Sergio Remón trabaja en el área de Organización y Medios de Imantia Capital. Desde que se incorporó a la gestora, hace tres años, este ingeniero industrial ha aprendido cómo funciona la inversión y la compara con el atletismo. ¿Quieres saber por qué?


Transcripción
Soy Sergio Remón. Trabajo en el departamento de Organización y Medios. Yo no soy gestor, pero a lo largo de estos tres años en la empresa, lo que he aprendido es que se puede equiparar al mundo del runner. Lo que importa aquí es el tiempo. Un corredor de maratones piensa en el largo plazo. Tiene 10, 15, 20 años por delante y en ese tiempo puede conseguir la rentabilidad esperada. Durante ese camino puede sufrir pérdidas, pero se tiene que centrar en su objetivo: los 40 kilómetros de la maratón.

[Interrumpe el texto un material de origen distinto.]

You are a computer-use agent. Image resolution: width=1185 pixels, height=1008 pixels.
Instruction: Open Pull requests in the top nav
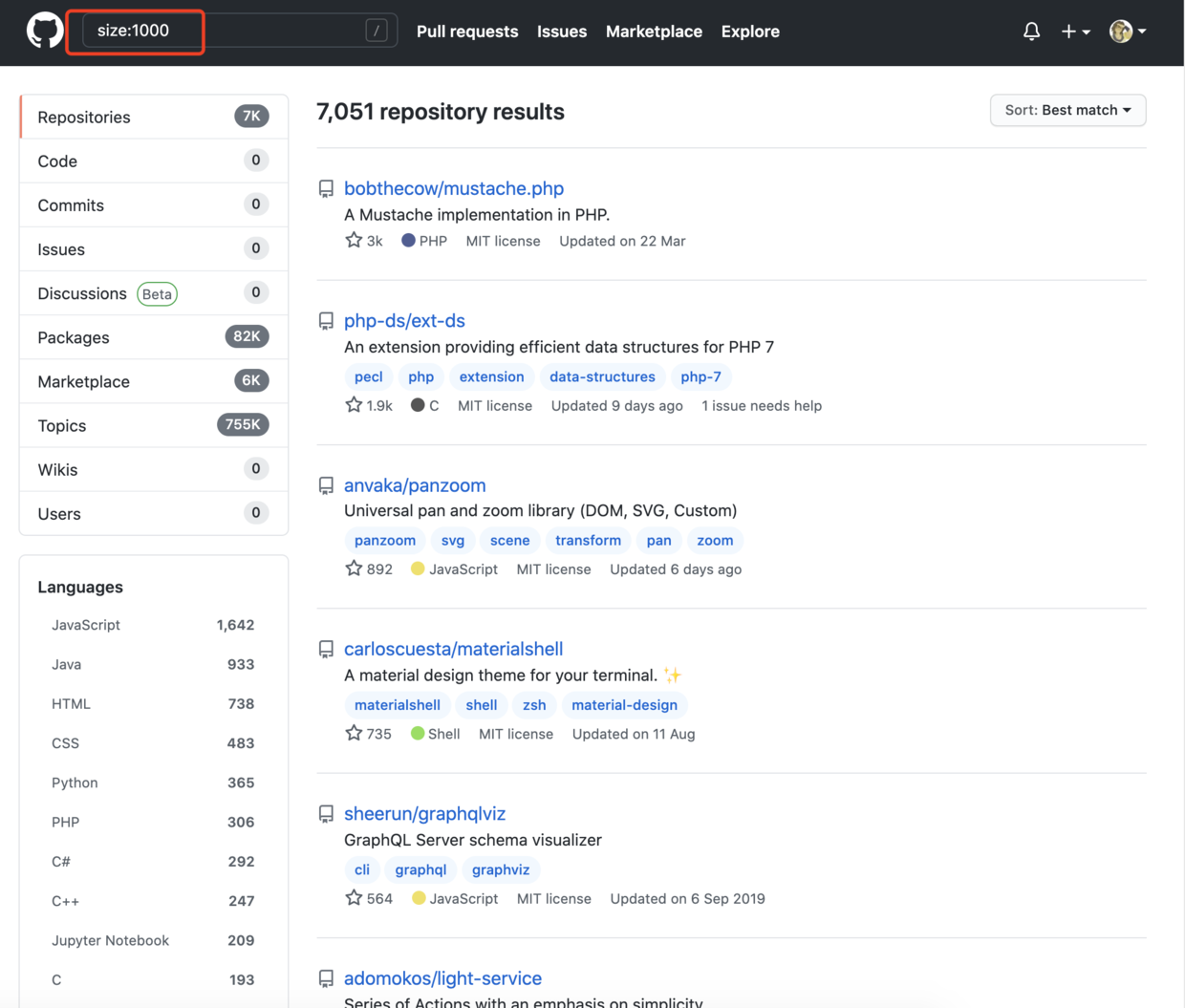click(x=467, y=32)
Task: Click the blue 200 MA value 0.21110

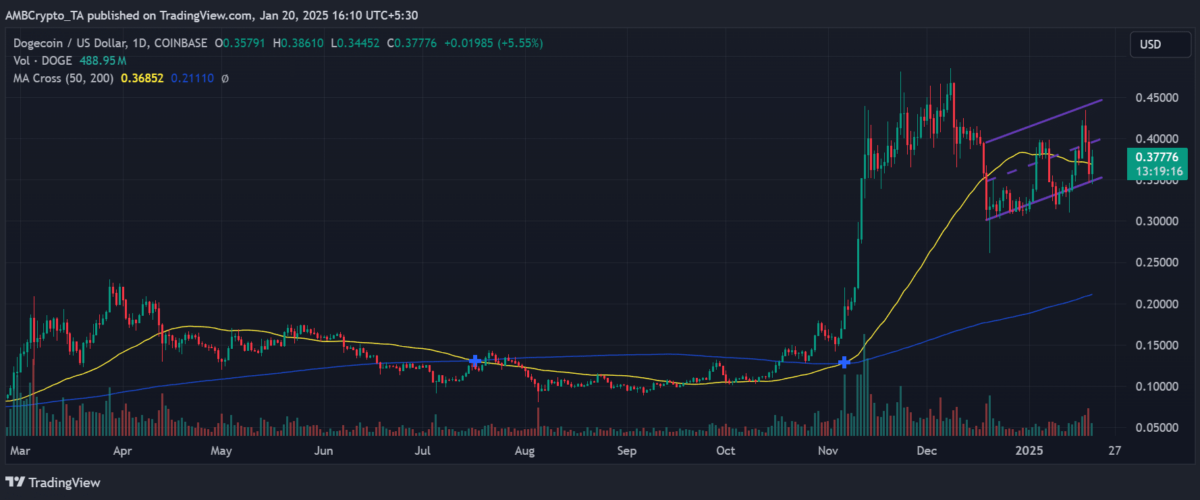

Un runner de maratones invertiría en renta variable. Sin embargo, el esprínter piensa en los 100 metros, es a corto plazo. La carrera es muy corta, tienes que dar el cien por cien y no puedes cometer errores. El riesgo que quieres correr es más pequeño y entonces la rentabilidad también es más baja. Un esprínter invertiría en renta fija, sobre todo.

Yo sería un corredor de maratones. Estoy pensando en la rentabilidad que voy a obtener de cara a mi jubilación o dentro de 30 años. La estrategia de inversión puede ir cambiando a lo largo de la vida. No me he planteado invertir en nada y ahora estoy pensando en el futuro siendo un corredor de maratones. Quién dice que el día de mañana necesite mi dinero más en corto plazo y me convierta en un esprínter. A lo largo de la vida vas cambiando y tu modelo de inversión se va adaptando a tu forma de vida.